▶ EXERCISE INSTRUCTIONS
Return every line below exactly, without dropping any.

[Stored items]
________________
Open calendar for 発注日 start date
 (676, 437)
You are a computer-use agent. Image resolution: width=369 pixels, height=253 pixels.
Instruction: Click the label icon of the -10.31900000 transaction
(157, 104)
________________
▶ RESULT OF THIS EXERCISE
Open calendar for 発注日 start date
 (676, 437)
You are a computer-use agent. Image resolution: width=369 pixels, height=253 pixels.
Instruction: Click the label icon of the -10.31900000 transaction
(157, 104)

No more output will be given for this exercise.